From Casetext: Smarter Legal Research

U.S. v. Trimble

United States District Court, D. Nebraska
Jan 5, 2006
4:05CR3126 (D. Neb. Jan. 5, 2006)

Opinion

4:05CR3126.

January 5, 2006


REPORT AND RECOMMENDATION


Defendant has filed a motion to dismiss the indictment for its failure to allege that the misdemeanor assault charge for which he was convicted in the Lancaster County, Nebraska County Court was "misdemeanor crime of domestic violence" within the definition in 18 U.S.C. § 921(a)(33)(A).
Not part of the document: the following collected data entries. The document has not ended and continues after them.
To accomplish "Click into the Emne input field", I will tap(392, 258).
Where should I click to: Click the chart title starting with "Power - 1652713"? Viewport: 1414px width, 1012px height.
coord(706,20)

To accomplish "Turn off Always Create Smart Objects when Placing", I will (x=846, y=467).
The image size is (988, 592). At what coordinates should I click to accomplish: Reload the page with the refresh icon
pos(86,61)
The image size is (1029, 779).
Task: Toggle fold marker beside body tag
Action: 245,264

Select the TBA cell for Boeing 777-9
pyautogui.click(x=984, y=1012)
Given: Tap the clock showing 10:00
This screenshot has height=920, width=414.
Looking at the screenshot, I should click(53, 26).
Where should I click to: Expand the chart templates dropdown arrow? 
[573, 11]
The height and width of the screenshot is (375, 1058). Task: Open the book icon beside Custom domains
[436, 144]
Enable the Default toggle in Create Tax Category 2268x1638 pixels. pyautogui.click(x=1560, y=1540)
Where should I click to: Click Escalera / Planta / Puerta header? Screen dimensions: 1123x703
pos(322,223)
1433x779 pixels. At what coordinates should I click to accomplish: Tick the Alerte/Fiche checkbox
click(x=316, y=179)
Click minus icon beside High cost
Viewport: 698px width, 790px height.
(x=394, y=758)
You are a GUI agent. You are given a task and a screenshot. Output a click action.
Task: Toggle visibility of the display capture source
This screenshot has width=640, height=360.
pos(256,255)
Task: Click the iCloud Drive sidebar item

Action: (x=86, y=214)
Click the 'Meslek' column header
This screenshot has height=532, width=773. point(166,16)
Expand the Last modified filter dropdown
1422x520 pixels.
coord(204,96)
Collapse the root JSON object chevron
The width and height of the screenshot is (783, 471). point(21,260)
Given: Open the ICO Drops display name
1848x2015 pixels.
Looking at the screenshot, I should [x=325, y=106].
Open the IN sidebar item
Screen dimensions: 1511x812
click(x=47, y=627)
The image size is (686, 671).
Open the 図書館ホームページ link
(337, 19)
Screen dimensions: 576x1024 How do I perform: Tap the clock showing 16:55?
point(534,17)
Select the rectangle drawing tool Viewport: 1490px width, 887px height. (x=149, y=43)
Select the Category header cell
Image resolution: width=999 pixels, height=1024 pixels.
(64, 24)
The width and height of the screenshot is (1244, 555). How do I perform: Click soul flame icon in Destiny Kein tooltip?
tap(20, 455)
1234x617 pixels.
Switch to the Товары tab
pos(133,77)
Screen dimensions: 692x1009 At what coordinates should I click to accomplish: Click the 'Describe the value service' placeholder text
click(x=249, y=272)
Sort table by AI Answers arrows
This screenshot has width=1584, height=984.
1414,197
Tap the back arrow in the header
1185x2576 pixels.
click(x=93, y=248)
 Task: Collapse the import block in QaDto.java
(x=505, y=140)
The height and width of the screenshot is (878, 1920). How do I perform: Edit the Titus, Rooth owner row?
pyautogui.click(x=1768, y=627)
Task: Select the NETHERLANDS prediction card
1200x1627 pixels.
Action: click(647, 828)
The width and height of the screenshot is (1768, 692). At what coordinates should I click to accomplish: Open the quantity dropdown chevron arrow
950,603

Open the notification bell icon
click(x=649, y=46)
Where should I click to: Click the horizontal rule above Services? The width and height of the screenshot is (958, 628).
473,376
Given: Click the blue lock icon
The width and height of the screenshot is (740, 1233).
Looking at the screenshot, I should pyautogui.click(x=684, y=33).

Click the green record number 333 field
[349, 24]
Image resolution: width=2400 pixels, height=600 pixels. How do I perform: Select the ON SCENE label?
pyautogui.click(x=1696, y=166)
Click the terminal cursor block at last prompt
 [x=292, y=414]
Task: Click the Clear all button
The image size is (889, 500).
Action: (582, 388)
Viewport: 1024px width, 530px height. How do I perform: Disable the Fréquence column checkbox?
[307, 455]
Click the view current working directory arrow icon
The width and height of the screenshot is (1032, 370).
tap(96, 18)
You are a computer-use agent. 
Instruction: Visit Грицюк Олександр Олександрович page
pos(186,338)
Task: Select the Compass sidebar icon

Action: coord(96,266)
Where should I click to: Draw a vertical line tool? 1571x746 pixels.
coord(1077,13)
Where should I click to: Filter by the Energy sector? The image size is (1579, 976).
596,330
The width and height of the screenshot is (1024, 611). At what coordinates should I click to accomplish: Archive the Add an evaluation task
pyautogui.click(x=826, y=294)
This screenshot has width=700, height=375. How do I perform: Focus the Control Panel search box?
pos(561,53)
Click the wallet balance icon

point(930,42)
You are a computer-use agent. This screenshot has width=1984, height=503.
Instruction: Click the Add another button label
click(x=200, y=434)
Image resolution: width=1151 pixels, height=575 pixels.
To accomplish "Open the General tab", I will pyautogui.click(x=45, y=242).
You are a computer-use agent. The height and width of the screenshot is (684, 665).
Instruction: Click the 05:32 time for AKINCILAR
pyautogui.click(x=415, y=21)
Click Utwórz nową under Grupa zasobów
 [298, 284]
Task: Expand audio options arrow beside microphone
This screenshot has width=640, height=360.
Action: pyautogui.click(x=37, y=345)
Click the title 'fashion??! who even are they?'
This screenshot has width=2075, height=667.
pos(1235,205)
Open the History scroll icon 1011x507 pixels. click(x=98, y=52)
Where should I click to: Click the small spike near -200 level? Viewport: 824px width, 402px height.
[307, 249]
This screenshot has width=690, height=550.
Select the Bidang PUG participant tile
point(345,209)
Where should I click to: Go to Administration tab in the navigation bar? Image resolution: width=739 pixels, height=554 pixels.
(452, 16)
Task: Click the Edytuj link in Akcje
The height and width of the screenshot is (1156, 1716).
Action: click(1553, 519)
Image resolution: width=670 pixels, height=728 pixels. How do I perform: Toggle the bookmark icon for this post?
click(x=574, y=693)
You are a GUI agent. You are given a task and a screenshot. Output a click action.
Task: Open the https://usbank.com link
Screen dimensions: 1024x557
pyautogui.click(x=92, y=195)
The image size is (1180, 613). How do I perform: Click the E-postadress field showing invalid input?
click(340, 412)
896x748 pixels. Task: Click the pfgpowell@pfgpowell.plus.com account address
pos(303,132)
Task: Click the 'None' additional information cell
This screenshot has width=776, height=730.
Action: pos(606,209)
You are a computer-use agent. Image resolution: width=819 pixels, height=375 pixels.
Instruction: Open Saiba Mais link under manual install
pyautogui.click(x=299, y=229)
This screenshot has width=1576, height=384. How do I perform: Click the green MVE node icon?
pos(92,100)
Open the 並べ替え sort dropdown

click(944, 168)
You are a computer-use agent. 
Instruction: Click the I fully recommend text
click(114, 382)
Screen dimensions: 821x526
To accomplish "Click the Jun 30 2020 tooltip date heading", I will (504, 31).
That definition is:

[T]he term "misdemeanor crime of domestic violence" means an offense that —

(i) is a misdemeanor under Federal or State law; and

(ii) has, as an element, the use or attempted use of physical force, or the threatened use of a deadly weapon, committed by a person with whom the victim shares a child in common, by a person who is cohabiting with or haws cohabited with the victim as a spouse, parent, or guardian, or by a person similarly situated to a spouse, parent, or guardian of the victim
Id. Defendant argues that the Lincoln Municipal Code provision of the defendant's conviction does not require, as an element, that there be any "domestic" relationship between the victim and the alleged assailant.

The ordinance is quoted in defendant's brief in support of the motion, filing 17. Even though no evidence of the ordinance is before this court, I do not have any reason to doubt the representation of it as being accurate. Given my resolution of the motion, however, it is not critical.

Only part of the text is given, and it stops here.